Sandy, isn’t that what this season of Thanksgiving, Christmas, and Chanukah are about, calls to birthing values and kindling of light and renewing of oaths, the nurturing and healing and enriching power of being in community? This time of the year is a powerful reminder that each day is precious; that we should be grateful rather than resentful, appreciative rather than thankless, together rather than apart, serving rather than merely being served. It’s a time that tells us how good it can feel and how much good we can do when we do good for each other, when we connect with others in a genuine, personal, and heartfelt way. What you do is what you get; what you put in, you get out. When you give, you receive; when you do good, good comes back to you; when you support and encourage, you are supported and encouraged; when you touch, you are touched; when you nurture people who are low, you get a “helper’s high.” Now, all this doesn’t necessarily make life easier, but it always makes life better–and happier.
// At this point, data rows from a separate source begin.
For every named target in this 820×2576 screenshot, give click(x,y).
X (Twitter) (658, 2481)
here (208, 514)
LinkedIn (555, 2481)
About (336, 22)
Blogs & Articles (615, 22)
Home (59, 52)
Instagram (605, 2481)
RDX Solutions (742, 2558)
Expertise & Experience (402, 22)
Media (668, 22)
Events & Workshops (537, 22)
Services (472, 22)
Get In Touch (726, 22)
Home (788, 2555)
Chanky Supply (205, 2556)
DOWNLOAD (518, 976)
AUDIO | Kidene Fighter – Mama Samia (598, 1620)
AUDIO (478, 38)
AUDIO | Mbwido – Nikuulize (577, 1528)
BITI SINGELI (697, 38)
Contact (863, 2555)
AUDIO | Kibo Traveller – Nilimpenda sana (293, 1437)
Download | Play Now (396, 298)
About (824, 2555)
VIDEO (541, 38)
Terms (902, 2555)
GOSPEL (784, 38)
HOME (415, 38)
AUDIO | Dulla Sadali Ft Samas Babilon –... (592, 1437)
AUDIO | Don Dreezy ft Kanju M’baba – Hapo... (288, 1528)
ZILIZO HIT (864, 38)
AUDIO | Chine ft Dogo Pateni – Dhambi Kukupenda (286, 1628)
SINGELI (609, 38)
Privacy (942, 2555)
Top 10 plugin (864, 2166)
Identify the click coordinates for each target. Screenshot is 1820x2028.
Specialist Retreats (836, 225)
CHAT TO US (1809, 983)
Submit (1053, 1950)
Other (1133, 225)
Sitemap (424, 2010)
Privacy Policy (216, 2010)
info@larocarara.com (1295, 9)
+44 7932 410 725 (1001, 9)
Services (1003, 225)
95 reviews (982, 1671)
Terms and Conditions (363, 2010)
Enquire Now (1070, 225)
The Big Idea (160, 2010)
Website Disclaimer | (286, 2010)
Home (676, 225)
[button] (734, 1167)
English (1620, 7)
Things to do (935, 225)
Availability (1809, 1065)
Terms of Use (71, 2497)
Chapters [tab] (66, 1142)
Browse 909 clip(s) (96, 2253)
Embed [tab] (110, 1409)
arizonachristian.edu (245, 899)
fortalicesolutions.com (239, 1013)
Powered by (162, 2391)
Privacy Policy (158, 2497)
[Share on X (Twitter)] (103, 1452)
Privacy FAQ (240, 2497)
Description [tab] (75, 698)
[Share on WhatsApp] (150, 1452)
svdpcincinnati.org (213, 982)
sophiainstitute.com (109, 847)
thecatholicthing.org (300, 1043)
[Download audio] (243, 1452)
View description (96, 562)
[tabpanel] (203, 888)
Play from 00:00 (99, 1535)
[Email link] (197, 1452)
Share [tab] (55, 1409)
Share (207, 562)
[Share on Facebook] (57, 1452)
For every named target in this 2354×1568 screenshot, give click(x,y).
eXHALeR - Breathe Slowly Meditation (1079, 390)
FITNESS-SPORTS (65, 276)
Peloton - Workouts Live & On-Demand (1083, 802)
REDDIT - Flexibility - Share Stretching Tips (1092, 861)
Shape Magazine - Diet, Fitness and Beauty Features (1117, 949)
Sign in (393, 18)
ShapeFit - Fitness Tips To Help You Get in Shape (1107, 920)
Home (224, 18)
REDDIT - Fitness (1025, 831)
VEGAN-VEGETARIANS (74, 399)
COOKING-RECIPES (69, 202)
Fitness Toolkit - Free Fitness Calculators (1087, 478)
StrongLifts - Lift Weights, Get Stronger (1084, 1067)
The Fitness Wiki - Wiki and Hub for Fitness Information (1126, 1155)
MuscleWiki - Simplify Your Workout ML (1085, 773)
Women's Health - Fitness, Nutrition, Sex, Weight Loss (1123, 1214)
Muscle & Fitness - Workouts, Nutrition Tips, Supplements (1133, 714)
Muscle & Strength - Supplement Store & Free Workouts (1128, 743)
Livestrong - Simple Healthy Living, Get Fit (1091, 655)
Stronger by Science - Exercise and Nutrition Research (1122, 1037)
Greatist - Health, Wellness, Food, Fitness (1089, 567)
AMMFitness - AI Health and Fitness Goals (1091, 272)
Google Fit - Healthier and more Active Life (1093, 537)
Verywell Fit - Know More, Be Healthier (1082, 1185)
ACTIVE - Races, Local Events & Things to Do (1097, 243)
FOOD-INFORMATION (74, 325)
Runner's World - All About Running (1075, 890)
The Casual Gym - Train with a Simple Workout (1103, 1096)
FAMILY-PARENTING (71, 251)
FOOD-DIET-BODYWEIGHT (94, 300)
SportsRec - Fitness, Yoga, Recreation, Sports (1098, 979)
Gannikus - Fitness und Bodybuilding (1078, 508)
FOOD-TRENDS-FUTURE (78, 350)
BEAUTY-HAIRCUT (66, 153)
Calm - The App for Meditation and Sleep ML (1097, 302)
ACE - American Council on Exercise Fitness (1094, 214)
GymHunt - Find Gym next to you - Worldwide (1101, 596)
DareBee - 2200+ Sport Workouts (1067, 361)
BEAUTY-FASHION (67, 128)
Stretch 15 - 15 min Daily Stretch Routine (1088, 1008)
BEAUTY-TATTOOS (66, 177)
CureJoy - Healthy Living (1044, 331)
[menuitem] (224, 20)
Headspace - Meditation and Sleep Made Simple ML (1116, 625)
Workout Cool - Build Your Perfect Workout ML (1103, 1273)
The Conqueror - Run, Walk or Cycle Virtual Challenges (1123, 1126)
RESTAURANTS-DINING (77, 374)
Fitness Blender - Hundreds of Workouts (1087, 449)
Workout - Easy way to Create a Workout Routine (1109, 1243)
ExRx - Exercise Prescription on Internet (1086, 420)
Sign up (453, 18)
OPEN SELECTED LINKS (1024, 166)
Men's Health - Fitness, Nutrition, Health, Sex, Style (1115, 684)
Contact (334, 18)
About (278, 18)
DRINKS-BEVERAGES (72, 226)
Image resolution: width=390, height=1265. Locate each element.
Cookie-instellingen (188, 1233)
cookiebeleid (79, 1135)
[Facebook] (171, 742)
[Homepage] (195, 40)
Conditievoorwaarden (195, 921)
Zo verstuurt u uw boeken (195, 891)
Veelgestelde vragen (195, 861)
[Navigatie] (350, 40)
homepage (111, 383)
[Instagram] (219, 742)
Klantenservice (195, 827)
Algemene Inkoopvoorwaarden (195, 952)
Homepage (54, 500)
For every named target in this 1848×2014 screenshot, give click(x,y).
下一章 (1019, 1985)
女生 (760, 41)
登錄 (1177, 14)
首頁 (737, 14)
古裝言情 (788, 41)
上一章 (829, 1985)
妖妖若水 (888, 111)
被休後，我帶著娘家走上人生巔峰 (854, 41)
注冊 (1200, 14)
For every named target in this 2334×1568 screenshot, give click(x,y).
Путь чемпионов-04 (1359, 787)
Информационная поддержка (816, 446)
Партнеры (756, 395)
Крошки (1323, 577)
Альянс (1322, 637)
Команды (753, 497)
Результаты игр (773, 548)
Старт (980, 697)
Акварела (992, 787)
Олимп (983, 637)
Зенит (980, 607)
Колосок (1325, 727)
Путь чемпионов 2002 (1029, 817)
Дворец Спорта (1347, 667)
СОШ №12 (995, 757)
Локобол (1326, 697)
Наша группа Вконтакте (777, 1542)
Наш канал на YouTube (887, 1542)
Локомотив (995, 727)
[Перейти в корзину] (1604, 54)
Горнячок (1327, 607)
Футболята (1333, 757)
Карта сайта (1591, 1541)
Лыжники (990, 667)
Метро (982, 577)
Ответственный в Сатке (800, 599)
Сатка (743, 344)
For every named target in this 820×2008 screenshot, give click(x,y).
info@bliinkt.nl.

Never forget, if you don’t sail the ‘Seven C’s,’ you have very little, maybe nothing; if you don’t sail the ‘Seven C’s,’ you are very little, maybe nothing.”
Sandy answered and we chatted some more.
And, while I’m at it, Susan and I would like to take this moment to wish each of you and yours a most sincere merry burning of your Yule Log, a belated happy lighting of your candles, and a joyous turn of the calendar.